Taking a step back, we can see that Boston Beer’s margin expanded by 2.1 percentage points over the last year. This shows the company is heading in the right direction, and we can see it became a less capital-intensive business because its free cash flow profitability rose while its operating profitability was flat.

Boston Beer’s free cash flow clocked in at $89.24 million in Q3, equivalent to a 16.6% margin. This cash profitability was in line with the comparable period last year and above its two-year average.
10. Return on Invested Capital (ROIC)
EPS and free cash flow tell us whether a company was profitable while growing its revenue. But was it capital-efficient? Enter ROIC, a metric showing how much operating profit a company generates relative to the money it has raised (debt and equity).
Boston Beer historically did a mediocre job investing in profitable growth initiatives. Its five-year average ROIC was 7.3%, somewhat low compared to the best consumer staples companies that consistently pump out 20%+.

11. Balance Sheet Assessment
Companies with more cash than debt have lower bankruptcy risk.

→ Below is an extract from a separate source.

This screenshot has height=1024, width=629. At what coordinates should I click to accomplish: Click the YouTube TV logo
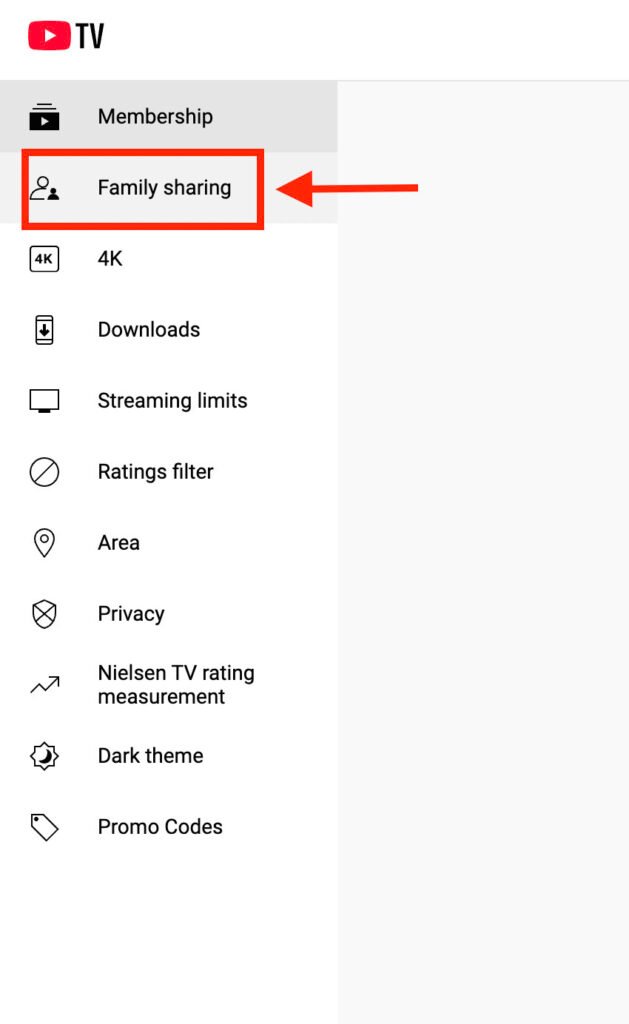pyautogui.click(x=66, y=37)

Boston Beer is a profitable, well-capitalized company with $250.5 million of cash and $40.9 million of debt on its balance sheet. This $209.6 million net cash position is 10.1% of its market cap and gives it the freedom to borrow money, return capital to shareholders, or invest in growth initiatives. Leverage is not an issue here.

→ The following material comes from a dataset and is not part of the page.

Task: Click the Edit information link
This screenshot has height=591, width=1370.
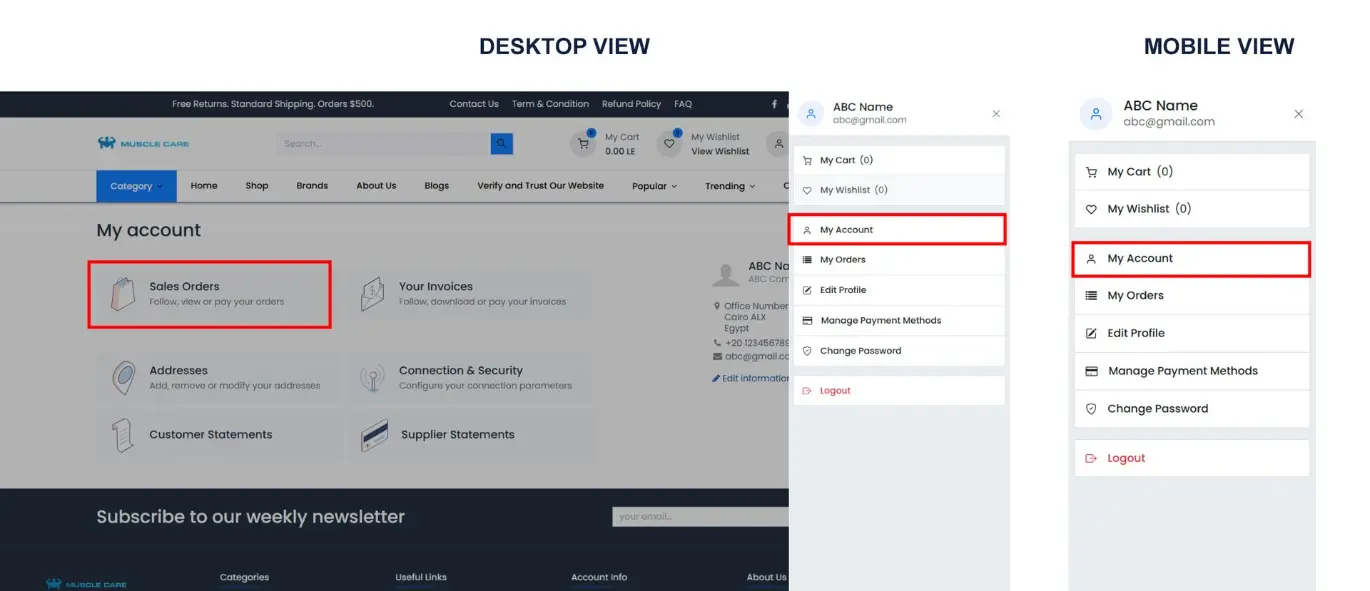Action: 751,378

12. Key Takeaways from Boston Beer’s Q3 Results
We were impressed by how significantly Boston Beer blew past analysts’ EBITDA expectations this quarter. We were also glad its gross margin outperformed Wall Street’s estimates. On the other hand, its revenue slightly missed. Overall, we think this was a decent quarter with some key metrics above expectations. The stock remained flat at $198.28 immediately following the results.
13. Is Now The Time To Buy Boston Beer?
Updated: December 17, 2025 at 9:44 PM EST
When considering an investment in Boston Beer, investors should account for its valuation and business qualities as well as what’s happened in the latest quarter.
Boston Beer isn’t a terrible business, but it isn’t one of our picks. To kick things off, its revenue has declined over the last three years, and analysts don’t see anything changing over the next 12 months. And while its EPS growth over the last three years has been fantastic, the downside is its brand caters to a niche market. On top of that, its projected EPS for the next year is lacking.
Boston Beer’s P/E ratio based on the next 12 months is 19.2x. Investors with a higher risk tolerance might like the company, but we don’t really see a big opportunity at the moment. We're pretty confident there are superior stocks to buy right now.
Wall Street analysts have a consensus one-year price target of $241.01 on the company (compared to the current share price of $198.28).
Although the price target is bullish, readers should exercise caution because analysts tend to be overly optimistic. The firms they work for, often big banks, have relationships with companies that extend into fundraising, M&A advisory, and other rewarding business lines. As a result, they typically hesitate to say bad things for fear they will lose out. We at StockStory do not suffer from such conflicts of interest, so we’ll always tell it like it is.